ASSIGNMENT
A single number is the answer here: the count of lines in the records below in which the word "computer" appears.

Stored data
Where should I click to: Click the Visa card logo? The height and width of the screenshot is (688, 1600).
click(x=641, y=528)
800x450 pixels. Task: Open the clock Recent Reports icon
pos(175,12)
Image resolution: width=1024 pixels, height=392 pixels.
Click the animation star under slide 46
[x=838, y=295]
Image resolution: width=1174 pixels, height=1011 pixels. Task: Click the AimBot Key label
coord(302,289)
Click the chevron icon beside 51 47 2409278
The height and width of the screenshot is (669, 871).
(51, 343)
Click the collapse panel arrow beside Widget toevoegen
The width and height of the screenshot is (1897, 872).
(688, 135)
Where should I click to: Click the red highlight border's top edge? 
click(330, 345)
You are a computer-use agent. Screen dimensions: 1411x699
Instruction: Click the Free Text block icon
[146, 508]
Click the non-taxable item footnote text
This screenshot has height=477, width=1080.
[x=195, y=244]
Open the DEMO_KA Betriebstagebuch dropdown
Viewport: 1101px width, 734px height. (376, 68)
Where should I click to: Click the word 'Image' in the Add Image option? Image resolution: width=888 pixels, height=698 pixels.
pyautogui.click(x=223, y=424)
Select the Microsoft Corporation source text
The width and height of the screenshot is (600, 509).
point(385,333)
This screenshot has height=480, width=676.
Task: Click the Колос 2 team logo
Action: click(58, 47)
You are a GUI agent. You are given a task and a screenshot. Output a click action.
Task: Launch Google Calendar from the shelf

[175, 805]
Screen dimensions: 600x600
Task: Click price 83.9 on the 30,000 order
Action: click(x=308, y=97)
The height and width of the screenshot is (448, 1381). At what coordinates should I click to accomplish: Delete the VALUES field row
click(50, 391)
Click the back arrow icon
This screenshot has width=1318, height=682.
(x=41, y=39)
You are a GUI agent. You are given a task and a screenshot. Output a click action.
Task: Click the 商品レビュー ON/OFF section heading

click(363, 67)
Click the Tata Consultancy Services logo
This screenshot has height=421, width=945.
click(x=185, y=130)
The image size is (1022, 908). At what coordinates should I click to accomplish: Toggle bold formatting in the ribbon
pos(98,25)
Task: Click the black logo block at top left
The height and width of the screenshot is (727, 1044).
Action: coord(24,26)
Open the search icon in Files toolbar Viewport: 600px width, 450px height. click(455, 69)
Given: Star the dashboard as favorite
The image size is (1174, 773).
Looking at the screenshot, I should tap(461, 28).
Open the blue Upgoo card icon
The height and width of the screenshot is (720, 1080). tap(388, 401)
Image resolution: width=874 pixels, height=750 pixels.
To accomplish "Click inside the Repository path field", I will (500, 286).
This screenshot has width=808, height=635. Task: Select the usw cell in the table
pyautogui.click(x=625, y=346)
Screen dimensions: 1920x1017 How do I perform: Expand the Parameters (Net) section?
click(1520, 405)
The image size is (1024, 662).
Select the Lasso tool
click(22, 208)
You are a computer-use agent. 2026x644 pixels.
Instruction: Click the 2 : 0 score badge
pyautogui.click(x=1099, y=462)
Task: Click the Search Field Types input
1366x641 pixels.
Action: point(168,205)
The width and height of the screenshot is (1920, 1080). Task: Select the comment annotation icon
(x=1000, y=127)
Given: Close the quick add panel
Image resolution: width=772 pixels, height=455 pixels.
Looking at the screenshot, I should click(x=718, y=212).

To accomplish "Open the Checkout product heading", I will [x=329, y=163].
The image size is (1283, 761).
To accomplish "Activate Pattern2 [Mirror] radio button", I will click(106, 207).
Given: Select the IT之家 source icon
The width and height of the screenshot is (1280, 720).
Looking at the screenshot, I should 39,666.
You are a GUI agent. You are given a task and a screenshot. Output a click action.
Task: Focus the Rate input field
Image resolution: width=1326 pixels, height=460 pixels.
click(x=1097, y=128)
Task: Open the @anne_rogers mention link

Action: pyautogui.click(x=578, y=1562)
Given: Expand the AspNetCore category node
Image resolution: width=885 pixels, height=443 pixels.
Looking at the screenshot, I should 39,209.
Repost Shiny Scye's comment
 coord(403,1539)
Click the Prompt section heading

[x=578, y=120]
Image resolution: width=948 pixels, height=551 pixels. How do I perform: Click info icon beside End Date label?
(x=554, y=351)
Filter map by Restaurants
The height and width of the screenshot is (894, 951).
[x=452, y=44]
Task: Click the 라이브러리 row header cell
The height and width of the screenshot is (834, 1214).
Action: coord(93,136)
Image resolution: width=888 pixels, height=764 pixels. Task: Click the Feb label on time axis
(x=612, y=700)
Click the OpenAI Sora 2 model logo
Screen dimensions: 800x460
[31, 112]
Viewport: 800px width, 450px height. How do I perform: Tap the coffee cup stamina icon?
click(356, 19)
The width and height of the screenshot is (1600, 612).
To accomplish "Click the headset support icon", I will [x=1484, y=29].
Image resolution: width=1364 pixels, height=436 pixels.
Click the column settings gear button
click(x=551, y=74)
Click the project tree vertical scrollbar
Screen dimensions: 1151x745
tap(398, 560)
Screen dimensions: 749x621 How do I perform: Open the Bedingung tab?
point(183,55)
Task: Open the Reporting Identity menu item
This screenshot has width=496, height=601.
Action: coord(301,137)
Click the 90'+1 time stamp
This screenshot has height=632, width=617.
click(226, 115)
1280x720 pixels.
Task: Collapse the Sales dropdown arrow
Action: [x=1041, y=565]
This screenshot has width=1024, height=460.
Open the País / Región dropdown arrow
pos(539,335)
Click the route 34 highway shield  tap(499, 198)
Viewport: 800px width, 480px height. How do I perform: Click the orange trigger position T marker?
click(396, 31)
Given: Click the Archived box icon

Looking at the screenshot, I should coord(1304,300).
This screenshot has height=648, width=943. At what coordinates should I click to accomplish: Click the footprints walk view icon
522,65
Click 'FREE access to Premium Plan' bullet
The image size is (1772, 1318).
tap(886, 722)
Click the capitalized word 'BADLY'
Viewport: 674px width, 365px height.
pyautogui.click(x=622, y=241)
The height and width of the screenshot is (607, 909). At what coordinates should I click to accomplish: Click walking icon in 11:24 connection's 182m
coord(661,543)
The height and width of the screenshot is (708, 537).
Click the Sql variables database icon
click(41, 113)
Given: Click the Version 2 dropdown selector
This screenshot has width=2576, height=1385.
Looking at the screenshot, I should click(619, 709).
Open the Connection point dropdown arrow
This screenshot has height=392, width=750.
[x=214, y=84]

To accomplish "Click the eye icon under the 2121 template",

OUTPUT BELOW
2